EXERCISE:
Reproduce everything in the passage on the patent system below, from "So on the basis" down to "to be issued.", keeping every word unchanged.

EXTRACT TO READ:
· · · · ·
The problem we have is not the problem of professional accountability and dedication. It is a problem of difficulty with the system. The system is not well tailored to produce good patents and reject inferior patents.

As a practical matter, nobody can run a search on the basis of the amount of time allocable to an individual patent application to determine all the relevant prior art, even from among the library of prior art that is available to be researched.

But even of greater significance is the fact that there are entire. categories of what often turns out to be the most relevant prior art, namely copending patent applications which represent the most recent innovation in the field to which the application we are talking about is directed. And they are not accessible to the examiner or to the applicant, and there is no way that they can be found as a part of an ex parte examination practice.

In an adversary proceeding, the applicant in these relevant copending applications could bring them forward as grounds for opposition.

A Patent Office examiner cannot identify them. He is prevented by statute. The applicant cannot have access in any kind of search. He cannot find them. And so, he is helpless to ascertain at the time he files his application what the real state of the prior art is.

I might also say in recent years the Patent Office has, I think, been pennywise and pound-foolish, probably in response to budgetary restraints, in curtailing search facilities; for example, it is no longer possible to run a decent search of the foreign patent literature in the U.S. Patent Office. It used to be that they had a library of classified foreign patents classified by subject matter. You could do a search and find out what the state of the art was. Today that library is nonexistent as a public facility, I assume because of unavailability of space and budgetary allocation. Examiners cannot search it either.

So that we in industry when we want to run a search of the foreign art have to go overseas. There are search agencies in Japan, the Hague in Holland and other places that perform these services on retainer.

So on the basis of fundamentals it seems to me that if we are to have an effective system, an adversary system, we must bring forward those that have knowledge of the prior art, that is, industry members, competitors. We must find some way to bring that knowledge to bear in the patent application proceedings.

But unless we do something to urge them and make them come forward during the application proceedings, I fear that many of them, if not most, will just sit back and say, "I would rather reserve my defenses until such time that I go to court." And they may never have to defend the patent, in which case they save a lot of trouble. Somebody else may have to defend it, and they may be saved a lot of trouble.

So it one has an option-and section 138(b) in S. 1321 would give him that option as I read it-he very well might not come forward, and spurious patents will continue to be issued.

We have to put teeth into the system. We cannot make patents easier to get and harder to bust at the same time. If we are going to make them harder to bust, we have to make them harder to get. If we make them harder to get, we are going to have to have some consequences for people who are in a position to take part in these proceedings and refrain from doing so.
· · · · ·
EXCERPTED RECORDS:
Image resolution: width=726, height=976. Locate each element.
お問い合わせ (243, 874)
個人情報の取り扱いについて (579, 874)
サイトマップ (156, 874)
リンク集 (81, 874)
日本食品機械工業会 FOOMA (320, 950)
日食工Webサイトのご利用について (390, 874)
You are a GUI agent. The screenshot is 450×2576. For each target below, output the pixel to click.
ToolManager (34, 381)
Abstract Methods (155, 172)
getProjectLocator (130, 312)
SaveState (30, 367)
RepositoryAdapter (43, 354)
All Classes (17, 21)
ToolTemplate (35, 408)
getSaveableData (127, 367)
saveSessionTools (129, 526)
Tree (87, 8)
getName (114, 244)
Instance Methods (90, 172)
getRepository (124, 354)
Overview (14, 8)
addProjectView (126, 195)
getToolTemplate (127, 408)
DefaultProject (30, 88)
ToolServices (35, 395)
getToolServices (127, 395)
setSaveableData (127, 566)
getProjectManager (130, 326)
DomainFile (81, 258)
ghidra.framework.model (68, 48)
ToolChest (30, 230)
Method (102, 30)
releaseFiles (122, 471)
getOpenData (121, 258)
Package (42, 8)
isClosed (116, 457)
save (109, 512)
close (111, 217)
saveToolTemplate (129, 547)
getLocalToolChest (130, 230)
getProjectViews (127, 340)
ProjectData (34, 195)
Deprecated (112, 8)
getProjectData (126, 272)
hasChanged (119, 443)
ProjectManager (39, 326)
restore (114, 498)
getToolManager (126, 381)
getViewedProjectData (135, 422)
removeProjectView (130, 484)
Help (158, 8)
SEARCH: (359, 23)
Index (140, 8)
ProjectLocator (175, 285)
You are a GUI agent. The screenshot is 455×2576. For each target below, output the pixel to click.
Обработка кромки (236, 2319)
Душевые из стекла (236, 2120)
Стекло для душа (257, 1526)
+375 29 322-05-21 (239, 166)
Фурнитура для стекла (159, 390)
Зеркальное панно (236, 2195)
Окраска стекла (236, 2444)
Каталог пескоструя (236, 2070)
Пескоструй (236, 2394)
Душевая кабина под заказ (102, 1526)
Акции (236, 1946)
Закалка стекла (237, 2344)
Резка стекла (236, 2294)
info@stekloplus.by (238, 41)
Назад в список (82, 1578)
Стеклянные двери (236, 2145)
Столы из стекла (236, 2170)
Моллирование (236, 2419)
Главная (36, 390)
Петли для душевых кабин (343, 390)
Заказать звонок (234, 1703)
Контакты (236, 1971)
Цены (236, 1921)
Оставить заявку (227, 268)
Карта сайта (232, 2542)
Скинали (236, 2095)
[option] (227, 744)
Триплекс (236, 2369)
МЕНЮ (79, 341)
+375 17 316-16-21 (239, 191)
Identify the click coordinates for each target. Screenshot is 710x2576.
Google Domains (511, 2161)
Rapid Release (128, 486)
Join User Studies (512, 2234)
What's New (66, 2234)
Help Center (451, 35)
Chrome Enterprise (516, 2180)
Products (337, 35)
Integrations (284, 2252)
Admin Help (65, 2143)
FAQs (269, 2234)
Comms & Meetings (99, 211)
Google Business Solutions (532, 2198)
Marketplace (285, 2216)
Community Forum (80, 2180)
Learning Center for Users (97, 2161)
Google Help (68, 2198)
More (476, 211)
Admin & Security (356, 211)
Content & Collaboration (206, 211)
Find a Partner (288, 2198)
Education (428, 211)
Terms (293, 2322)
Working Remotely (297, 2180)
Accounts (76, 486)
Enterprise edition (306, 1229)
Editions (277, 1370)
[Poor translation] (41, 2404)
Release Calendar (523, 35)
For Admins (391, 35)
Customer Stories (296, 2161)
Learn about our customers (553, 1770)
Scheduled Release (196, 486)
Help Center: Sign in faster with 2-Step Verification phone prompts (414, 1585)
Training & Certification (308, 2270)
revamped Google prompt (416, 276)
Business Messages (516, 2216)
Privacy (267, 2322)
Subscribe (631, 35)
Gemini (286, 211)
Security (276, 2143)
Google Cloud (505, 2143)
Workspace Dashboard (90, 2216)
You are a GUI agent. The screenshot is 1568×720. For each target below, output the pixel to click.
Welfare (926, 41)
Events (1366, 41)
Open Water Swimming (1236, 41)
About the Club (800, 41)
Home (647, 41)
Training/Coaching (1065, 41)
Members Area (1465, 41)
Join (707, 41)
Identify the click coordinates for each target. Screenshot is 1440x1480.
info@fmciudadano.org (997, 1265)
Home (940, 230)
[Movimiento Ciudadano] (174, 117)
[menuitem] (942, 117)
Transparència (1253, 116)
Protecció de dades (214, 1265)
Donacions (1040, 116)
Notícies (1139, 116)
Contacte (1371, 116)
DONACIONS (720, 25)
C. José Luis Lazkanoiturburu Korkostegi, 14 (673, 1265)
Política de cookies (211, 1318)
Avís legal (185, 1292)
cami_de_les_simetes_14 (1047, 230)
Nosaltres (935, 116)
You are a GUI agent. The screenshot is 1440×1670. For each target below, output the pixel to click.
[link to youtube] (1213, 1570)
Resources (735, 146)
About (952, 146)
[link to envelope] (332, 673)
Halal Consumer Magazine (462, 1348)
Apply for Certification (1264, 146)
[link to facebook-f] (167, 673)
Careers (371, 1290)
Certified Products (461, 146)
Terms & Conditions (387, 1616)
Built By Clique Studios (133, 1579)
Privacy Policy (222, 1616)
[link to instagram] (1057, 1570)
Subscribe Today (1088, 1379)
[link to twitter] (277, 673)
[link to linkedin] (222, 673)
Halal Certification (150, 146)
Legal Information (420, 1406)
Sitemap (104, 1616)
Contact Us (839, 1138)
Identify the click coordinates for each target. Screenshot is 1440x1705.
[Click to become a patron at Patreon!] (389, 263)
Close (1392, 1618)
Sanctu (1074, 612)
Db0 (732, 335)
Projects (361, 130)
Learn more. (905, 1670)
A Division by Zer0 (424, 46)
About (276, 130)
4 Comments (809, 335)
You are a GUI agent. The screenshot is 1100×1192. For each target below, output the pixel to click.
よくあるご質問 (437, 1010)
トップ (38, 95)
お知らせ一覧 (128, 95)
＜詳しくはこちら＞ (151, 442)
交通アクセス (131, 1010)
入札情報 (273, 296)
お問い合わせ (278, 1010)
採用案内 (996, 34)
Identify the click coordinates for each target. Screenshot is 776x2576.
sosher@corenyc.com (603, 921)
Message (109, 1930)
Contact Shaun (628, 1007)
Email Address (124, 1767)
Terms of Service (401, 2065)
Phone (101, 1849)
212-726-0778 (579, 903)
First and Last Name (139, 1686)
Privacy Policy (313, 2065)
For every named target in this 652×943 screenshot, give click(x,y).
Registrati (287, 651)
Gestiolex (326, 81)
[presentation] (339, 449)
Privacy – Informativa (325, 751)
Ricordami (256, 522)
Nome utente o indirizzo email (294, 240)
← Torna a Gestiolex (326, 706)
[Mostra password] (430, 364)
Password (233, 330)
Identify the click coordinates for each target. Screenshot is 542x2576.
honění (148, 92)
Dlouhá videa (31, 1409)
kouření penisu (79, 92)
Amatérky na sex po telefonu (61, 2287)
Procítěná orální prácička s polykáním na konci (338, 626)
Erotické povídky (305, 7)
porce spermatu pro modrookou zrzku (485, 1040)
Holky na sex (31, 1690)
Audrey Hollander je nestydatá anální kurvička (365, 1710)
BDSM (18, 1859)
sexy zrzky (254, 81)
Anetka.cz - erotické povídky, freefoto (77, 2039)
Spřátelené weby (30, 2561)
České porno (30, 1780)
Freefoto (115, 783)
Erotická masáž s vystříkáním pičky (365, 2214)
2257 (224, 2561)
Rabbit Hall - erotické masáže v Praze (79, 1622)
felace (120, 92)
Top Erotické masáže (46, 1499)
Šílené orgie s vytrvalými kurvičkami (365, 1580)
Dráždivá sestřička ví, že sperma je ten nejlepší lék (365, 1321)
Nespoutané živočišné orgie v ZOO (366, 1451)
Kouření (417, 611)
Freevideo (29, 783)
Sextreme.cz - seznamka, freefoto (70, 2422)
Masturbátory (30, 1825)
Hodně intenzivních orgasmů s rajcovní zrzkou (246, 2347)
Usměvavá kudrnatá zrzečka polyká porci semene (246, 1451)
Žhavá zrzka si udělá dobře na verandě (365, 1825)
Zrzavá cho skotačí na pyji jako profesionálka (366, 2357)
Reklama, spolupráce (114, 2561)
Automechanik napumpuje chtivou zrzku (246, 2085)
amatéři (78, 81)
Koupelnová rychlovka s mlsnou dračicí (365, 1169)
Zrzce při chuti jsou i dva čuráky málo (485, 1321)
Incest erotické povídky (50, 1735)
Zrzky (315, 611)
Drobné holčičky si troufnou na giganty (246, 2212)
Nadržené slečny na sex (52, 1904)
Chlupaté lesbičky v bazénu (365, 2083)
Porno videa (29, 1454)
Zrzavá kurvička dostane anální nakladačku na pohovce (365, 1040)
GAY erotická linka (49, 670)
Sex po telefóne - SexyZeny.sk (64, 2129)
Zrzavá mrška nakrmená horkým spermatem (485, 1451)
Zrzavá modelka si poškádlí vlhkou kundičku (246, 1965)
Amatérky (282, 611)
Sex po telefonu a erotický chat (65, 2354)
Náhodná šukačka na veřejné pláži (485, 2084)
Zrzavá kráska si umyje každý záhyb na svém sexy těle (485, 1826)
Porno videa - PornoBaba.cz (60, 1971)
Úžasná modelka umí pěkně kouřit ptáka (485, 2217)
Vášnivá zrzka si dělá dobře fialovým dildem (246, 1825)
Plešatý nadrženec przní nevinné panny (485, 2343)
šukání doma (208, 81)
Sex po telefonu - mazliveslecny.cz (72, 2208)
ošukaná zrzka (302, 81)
· · · · ·
WORKED SOLUTION:
So on the basis of fundamentals it seems to me that if we are to have an effective system, an adversary system, we must bring forward those that have knowledge of the prior art, that is, industry members, competitors. We must find some way to bring that knowledge to bear in the patent application proceedings.

But unless we do something to urge them and make them come forward during the application proceedings, I fear that many of them, if not most, will just sit back and say, "I would rather reserve my defenses until such time that I go to court." And they may never have to defend the patent, in which case they save a lot of trouble. Somebody else may have to defend it, and they may be saved a lot of trouble.

So it one has an option-and section 138(b) in S. 1321 would give him that option as I read it-he very well might not come forward, and spurious patents will continue to be issued.